#7 Wie wollen Sie beerdigt werden?


Gerade habe ich einen Anruf von einem Sterbegeld-Versicherer erhalten.
Die Frage: Wie wollen Sie beerdigt werden?
Ich konnte keine Antwort geben. „Tot“ hoffentlich.

Dieser Gedanke begleitet mich oft:
Was ist, wenn ich sterbe und meine Tochter aber doch Zeit Lebens auf die Hilfe anderer angewiesen ist?
Was ist, wenn ich mich nicht mehr um sie kümmern kann, schlimmstenfalls auch ihr Papa nicht?
Was ist, wenn mein Kind nicht auf die Beine kommt, sich nicht selbständig fortbewegen kann, sich nicht selbständig versorgen kann?
Was ist, wenn auch Zugehörige das nicht leisten können oder wollen, und was ist, wenn auch das Gesundheitssystem nicht mehr Netz und doppelten Boden bereithält.
Wie sorgt man da vor? Finanziell? Strukturell?
Emotional ist es doch ohnehin nicht möglich.

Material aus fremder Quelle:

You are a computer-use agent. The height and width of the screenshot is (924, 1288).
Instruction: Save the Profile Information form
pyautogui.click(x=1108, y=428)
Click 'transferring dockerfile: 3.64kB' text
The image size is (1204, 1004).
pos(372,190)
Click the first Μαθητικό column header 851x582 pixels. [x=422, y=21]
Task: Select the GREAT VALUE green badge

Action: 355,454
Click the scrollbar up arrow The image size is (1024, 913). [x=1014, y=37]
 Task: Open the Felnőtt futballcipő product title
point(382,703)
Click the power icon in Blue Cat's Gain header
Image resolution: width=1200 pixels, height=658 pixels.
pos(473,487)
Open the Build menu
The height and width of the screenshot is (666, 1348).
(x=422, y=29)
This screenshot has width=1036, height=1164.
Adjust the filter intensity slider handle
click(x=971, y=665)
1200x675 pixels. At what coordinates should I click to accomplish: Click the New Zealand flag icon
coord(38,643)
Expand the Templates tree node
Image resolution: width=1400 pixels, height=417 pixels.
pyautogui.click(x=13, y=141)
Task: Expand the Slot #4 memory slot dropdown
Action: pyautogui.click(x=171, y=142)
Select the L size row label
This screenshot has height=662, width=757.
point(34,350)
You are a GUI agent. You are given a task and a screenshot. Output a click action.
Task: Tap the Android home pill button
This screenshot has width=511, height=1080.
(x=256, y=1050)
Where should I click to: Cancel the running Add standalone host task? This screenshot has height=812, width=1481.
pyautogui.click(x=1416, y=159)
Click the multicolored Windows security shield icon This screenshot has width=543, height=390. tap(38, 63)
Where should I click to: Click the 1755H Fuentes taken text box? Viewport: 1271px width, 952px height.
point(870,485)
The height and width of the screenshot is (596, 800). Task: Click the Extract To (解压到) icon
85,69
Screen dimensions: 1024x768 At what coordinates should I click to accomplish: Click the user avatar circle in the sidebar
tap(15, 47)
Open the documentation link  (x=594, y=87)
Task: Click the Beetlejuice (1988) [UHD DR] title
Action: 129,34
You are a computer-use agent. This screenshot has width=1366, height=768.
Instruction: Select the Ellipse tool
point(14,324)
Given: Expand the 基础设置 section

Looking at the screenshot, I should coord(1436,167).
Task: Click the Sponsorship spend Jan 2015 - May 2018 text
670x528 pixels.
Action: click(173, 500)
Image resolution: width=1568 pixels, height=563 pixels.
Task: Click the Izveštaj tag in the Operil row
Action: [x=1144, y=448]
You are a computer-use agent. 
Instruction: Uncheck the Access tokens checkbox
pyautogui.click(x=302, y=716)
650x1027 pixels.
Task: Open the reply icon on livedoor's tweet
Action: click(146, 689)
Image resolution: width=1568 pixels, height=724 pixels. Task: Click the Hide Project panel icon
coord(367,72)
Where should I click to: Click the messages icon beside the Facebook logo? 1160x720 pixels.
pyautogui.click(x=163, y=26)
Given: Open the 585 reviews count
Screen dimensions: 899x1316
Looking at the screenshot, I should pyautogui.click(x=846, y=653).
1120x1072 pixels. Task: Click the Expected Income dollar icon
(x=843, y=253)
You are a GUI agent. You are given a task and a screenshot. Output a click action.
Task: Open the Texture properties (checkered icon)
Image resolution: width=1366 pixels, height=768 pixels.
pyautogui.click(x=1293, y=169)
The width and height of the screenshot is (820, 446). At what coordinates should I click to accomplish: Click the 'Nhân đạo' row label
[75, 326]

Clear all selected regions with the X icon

Und dann die verschärfte Korrektur meines Gedankenspiels:
Was ist, sobald ich mich nicht mehr kümmern kann?

Manchmal erwischt mich dieser Gedanke von hinten links nachts im Bett, mein Mäusekind selig schnarchend neben mir.

Vor allem Eltern, die ihre behinderten Kinder pflegen, sind früher oder später in besonderem Maße gezwungen sich diese Gedanken zu machen. Denn naturgemäß überleben einen die Kinder, nicht andersrum.

Und auf der anderen Seite – Achtung Plot Twist – höre ich Kindergartenmamas darüber diskutieren, ob sie ihre Kinder mit dem Auto in den ersten Jahren zur Schule fahren werden. Vielleicht ahnend, dass sie naturgemäß eines Tages nicht mehr in der aktuellen Frequenz als Mamas und Papas gebraucht werden.

Ich kann mir vorstellen, was ihr, liebe Lesenden, nun vielleicht denken mögt: Ach, wie einfältig manche Kindergartenmamas doch sind!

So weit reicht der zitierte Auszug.